# SOURCE DATA:
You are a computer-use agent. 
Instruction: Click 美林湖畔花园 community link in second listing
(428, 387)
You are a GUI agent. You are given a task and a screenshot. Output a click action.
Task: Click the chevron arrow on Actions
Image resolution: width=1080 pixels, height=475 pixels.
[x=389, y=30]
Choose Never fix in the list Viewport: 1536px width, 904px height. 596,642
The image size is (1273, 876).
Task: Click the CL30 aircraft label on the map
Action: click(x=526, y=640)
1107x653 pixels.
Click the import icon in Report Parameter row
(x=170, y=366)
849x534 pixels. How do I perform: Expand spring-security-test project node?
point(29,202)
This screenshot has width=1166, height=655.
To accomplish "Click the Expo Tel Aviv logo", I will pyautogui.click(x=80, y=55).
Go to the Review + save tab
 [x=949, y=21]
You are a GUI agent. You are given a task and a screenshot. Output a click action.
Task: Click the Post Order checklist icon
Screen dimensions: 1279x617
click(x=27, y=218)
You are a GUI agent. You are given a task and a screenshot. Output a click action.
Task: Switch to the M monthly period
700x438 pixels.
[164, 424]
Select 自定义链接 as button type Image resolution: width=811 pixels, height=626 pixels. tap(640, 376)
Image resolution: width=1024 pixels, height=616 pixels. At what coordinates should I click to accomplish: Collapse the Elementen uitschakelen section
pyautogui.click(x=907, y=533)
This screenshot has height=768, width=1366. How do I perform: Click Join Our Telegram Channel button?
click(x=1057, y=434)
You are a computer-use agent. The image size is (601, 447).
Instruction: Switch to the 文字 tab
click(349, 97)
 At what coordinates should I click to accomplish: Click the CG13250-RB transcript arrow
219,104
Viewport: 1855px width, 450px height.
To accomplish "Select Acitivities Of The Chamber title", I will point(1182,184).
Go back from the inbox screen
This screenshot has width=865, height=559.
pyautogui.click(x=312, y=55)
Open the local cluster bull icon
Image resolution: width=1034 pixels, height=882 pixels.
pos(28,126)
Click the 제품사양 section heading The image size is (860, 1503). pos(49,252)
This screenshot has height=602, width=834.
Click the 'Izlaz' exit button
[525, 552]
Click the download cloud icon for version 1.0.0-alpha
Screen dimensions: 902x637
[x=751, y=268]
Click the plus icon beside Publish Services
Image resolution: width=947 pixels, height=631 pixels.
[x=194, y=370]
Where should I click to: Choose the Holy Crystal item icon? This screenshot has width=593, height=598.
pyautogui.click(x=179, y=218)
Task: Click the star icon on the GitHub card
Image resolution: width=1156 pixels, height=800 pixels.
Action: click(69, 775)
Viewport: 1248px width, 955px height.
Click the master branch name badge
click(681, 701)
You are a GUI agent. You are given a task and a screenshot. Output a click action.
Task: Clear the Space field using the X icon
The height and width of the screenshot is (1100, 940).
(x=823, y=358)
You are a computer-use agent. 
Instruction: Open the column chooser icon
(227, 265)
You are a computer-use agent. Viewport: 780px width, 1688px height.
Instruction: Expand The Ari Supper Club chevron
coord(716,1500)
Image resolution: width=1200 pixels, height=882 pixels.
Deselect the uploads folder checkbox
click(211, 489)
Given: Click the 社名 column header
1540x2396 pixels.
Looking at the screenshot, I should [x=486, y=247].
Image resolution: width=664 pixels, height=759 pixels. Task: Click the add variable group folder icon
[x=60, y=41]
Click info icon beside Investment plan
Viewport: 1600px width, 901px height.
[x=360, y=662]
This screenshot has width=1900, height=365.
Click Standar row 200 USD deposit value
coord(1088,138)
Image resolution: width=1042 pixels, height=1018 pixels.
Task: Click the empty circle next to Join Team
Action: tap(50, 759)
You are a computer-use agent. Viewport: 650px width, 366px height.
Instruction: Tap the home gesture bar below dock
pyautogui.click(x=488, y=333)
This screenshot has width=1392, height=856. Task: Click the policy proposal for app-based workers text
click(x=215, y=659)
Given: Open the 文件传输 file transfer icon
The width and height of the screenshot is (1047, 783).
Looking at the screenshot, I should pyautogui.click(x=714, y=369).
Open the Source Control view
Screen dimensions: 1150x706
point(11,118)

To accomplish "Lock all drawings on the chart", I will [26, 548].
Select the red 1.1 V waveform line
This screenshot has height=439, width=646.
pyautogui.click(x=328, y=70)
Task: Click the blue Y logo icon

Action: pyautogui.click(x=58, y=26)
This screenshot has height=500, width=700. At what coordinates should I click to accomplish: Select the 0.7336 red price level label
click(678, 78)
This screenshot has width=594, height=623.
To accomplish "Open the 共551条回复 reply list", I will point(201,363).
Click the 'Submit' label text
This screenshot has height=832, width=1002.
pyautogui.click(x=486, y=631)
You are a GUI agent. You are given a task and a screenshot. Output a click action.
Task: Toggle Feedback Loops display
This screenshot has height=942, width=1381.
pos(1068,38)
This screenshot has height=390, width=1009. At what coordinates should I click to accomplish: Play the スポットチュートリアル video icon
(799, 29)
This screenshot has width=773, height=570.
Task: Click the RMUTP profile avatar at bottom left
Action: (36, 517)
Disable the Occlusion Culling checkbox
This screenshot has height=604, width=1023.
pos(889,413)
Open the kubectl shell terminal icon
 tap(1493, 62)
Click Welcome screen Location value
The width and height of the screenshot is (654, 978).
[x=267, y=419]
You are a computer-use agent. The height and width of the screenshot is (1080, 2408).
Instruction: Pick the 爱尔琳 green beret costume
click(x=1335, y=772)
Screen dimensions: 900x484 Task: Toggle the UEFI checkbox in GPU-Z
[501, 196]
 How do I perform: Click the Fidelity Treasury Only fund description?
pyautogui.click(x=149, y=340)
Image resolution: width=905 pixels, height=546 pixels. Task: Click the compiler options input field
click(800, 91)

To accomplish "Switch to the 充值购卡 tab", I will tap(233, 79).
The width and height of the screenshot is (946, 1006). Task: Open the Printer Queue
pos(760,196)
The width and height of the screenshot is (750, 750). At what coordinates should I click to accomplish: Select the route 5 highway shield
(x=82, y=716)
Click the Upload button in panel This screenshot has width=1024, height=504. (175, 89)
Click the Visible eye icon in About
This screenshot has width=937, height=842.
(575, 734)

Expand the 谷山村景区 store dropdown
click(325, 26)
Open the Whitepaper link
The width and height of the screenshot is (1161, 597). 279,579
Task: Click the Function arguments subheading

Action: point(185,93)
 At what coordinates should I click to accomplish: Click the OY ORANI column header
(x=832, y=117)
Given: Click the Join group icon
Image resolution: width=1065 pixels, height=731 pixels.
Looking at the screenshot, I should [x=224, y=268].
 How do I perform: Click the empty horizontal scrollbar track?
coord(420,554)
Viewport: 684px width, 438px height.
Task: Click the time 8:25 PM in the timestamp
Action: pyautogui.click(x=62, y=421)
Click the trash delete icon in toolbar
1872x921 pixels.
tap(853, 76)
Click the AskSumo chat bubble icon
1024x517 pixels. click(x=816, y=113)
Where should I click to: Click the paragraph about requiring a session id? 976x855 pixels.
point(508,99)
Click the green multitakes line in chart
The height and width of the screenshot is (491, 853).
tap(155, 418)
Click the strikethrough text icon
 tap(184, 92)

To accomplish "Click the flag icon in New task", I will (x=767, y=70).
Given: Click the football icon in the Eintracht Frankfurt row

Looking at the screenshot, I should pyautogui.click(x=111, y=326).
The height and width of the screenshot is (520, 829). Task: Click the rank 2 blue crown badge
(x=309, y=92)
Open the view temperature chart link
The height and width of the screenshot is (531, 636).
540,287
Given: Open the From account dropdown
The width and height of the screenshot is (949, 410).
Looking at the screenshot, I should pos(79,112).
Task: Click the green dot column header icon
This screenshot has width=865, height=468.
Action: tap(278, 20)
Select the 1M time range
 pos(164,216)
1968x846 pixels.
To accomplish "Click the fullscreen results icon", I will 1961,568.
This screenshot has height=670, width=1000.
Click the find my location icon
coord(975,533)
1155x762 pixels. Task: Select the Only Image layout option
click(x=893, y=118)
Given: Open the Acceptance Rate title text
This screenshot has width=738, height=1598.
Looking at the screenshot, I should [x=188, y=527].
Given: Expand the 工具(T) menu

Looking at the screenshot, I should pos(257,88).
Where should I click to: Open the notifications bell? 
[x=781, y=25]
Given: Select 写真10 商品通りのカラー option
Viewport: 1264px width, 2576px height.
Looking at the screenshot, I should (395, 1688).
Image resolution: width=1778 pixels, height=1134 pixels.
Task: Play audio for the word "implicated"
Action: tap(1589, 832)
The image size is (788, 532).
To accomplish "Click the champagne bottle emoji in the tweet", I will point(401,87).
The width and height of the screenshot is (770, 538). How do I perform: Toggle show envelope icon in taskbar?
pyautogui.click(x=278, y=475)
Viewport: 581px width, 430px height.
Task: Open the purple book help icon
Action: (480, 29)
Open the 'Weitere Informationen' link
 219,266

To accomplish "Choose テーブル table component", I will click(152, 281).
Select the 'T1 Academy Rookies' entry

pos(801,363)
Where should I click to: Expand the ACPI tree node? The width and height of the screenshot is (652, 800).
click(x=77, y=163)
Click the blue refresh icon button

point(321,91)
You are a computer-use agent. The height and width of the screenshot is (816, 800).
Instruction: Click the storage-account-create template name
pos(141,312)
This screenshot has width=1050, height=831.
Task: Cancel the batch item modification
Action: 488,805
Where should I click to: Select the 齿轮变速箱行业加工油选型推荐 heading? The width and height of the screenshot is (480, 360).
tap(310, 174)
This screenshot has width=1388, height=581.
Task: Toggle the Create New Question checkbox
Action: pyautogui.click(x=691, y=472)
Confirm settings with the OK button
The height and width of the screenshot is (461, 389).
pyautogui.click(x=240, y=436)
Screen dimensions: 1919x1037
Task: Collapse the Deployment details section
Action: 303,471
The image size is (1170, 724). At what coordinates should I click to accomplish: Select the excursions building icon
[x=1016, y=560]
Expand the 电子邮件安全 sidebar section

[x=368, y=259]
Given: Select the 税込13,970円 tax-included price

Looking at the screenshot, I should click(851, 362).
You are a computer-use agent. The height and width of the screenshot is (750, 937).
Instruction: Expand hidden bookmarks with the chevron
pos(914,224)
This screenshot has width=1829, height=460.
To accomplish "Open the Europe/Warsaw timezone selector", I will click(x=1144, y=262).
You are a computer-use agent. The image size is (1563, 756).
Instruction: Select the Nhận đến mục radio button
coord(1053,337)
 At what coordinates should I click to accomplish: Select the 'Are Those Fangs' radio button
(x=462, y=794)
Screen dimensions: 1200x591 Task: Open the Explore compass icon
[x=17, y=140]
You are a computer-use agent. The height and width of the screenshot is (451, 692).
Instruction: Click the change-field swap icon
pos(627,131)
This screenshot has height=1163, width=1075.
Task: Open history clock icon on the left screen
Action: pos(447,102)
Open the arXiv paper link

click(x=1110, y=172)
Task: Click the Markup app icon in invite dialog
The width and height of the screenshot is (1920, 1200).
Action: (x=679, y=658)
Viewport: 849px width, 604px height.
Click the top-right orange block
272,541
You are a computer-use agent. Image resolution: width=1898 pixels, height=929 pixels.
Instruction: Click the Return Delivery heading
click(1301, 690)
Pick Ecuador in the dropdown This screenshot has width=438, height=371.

# ASSIGNMENT:
From the line holding "Instruction: Select the" to the line holding "is (451, 692).", inclusive, restate each line above exactly as written.

# WRITTEN ANSWER:
Instruction: Select the Nhận đến mục radio button
coord(1053,337)
 At what coordinates should I click to accomplish: Select the 'Are Those Fangs' radio button
(x=462, y=794)
Screen dimensions: 1200x591 Task: Open the Explore compass icon
[x=17, y=140]
You are a computer-use agent. The height and width of the screenshot is (451, 692).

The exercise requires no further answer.